ASSIGNMENT: Repeat the entries exactly, and do not carry the pictures over.

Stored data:
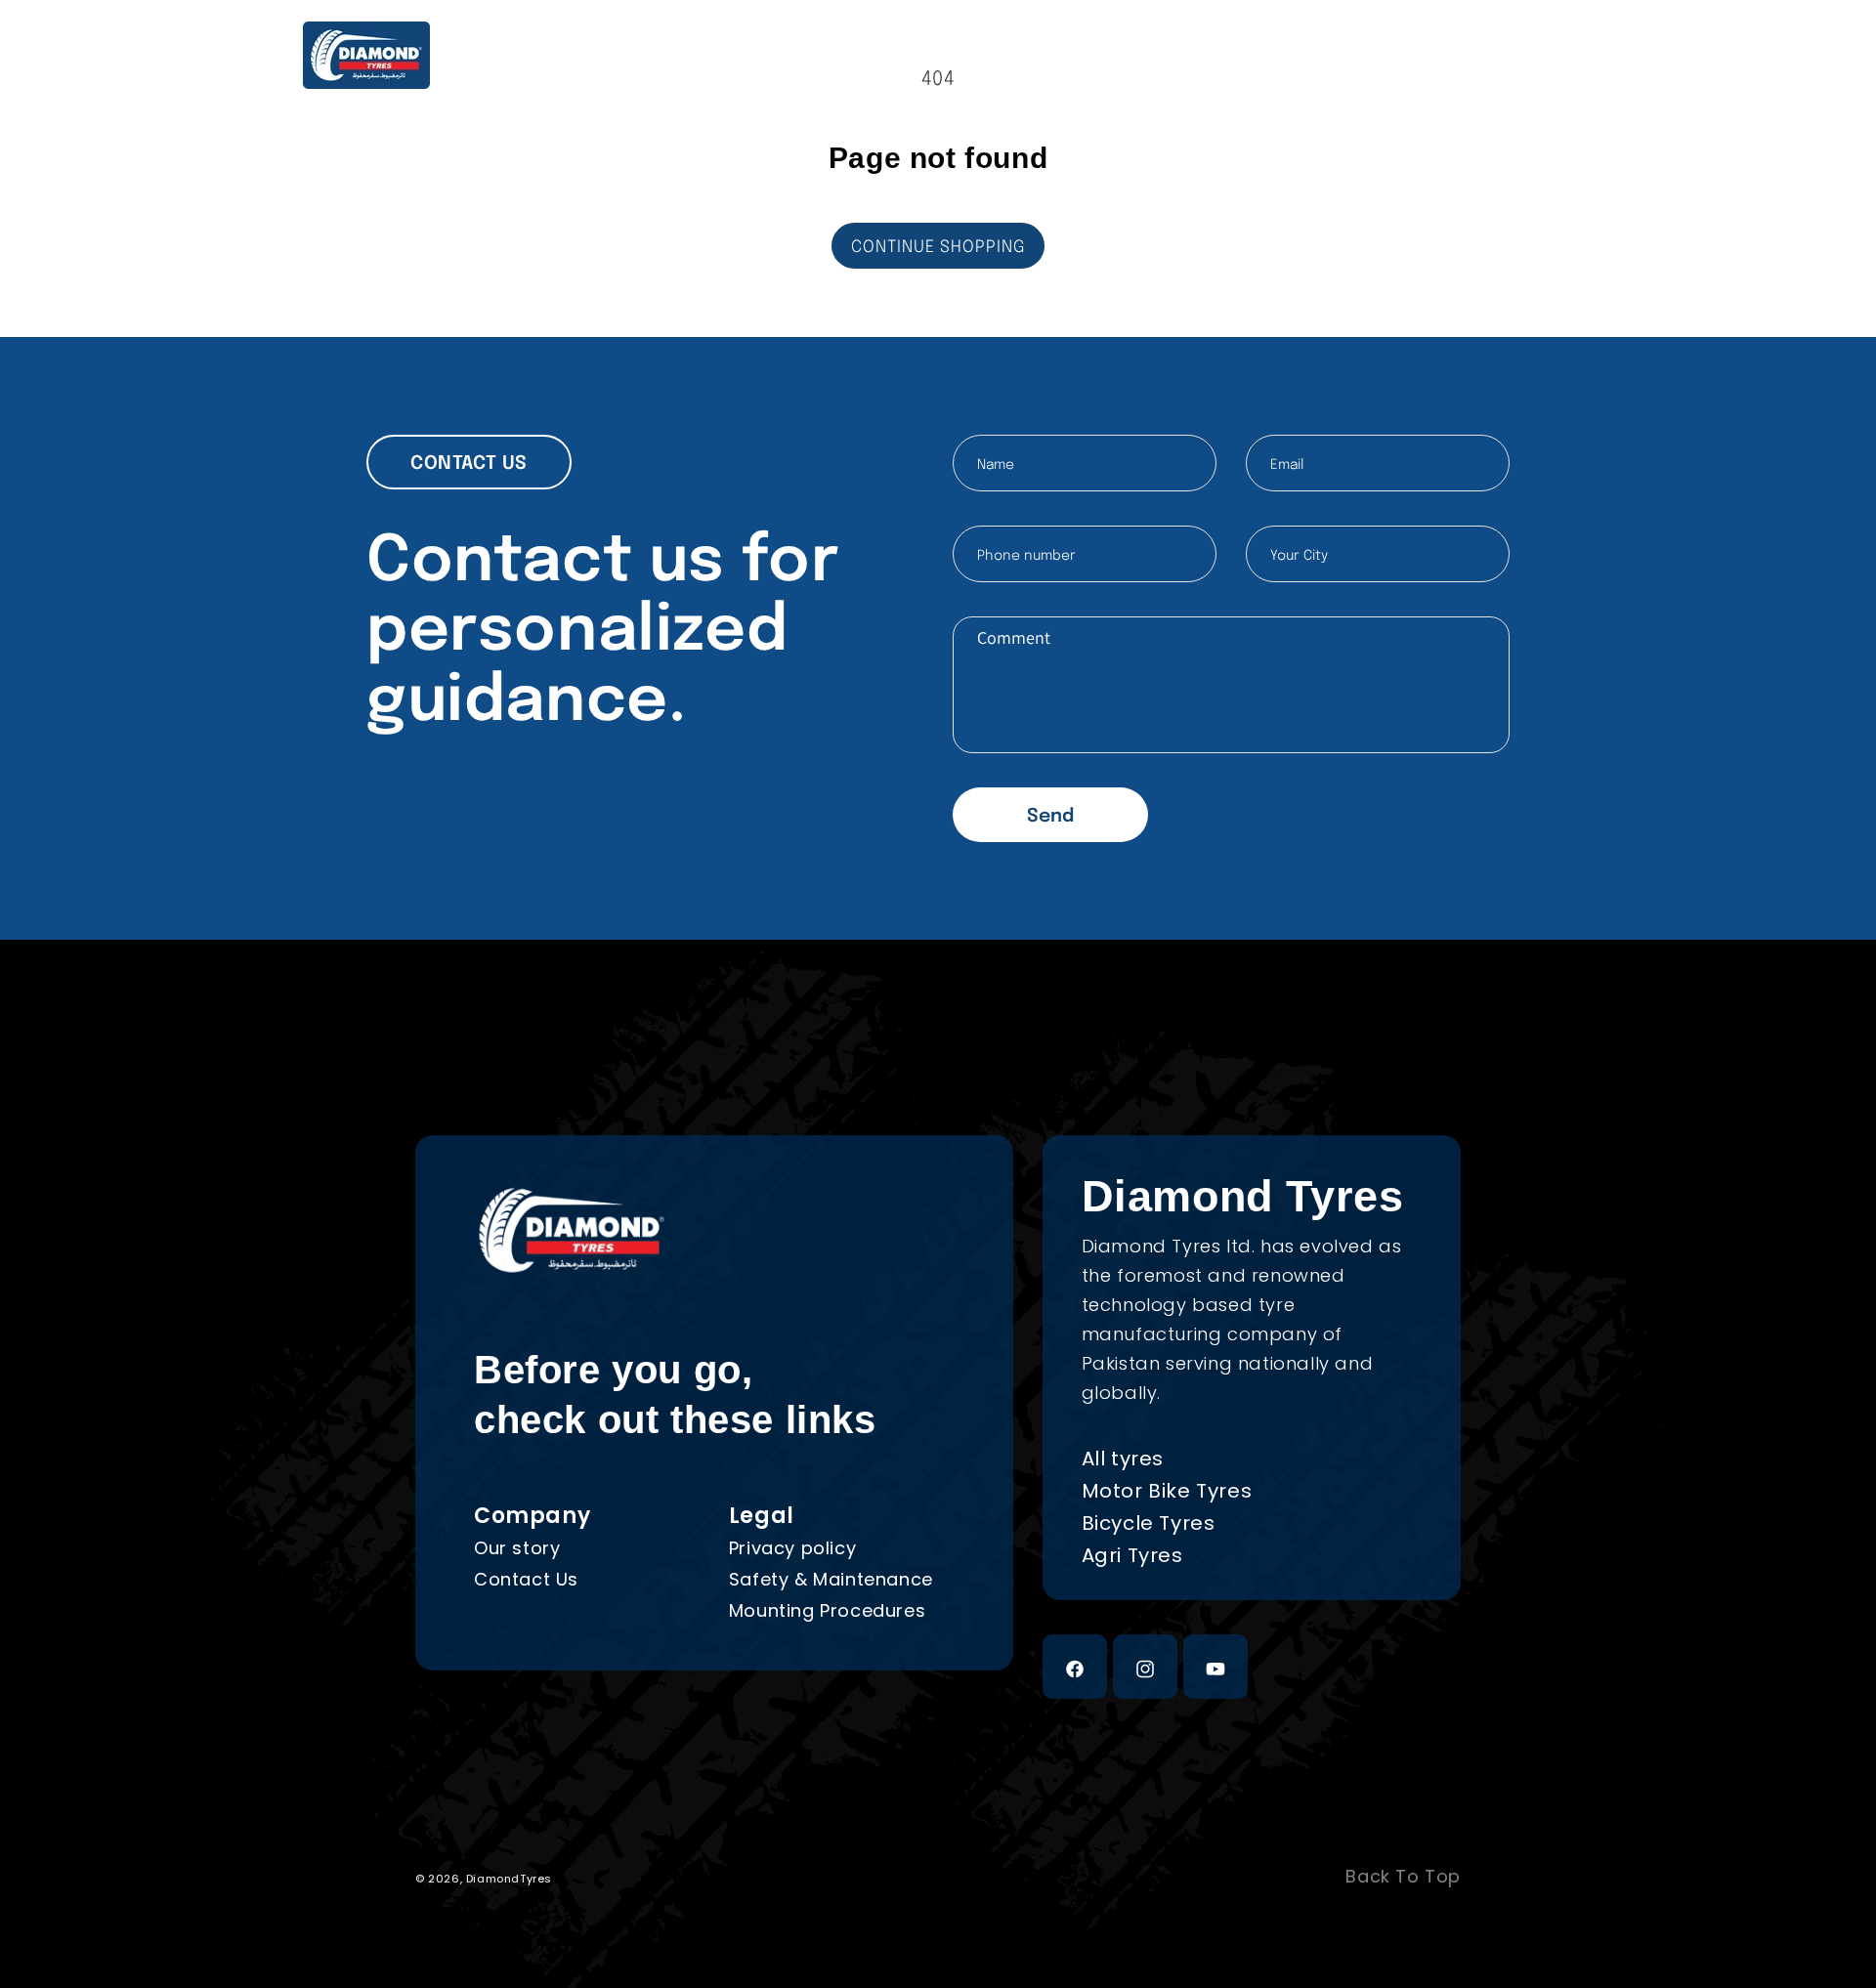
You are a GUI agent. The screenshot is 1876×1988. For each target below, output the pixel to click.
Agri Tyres (1132, 1555)
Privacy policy (792, 1548)
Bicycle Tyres (1148, 1523)
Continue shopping (938, 247)
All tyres (1123, 1458)
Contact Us (526, 1579)
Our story (517, 1548)
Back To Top (1403, 1876)
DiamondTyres (509, 1878)
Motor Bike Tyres (1167, 1490)
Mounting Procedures (827, 1610)
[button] (1469, 54)
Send (1050, 816)
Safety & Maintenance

WRITTEN ANSWER:
You are a GUI agent. The screenshot is 1876×1988. For each target below, output the pixel to click.
Agri Tyres (1132, 1555)
Privacy policy (792, 1548)
Bicycle Tyres (1148, 1523)
Continue shopping (938, 247)
All tyres (1123, 1458)
Contact Us (526, 1579)
Our story (517, 1548)
Back To Top (1403, 1876)
DiamondTyres (509, 1878)
Motor Bike Tyres (1167, 1490)
Mounting Procedures (827, 1610)
[button] (1469, 54)
Send (1050, 816)
Safety & Maintenance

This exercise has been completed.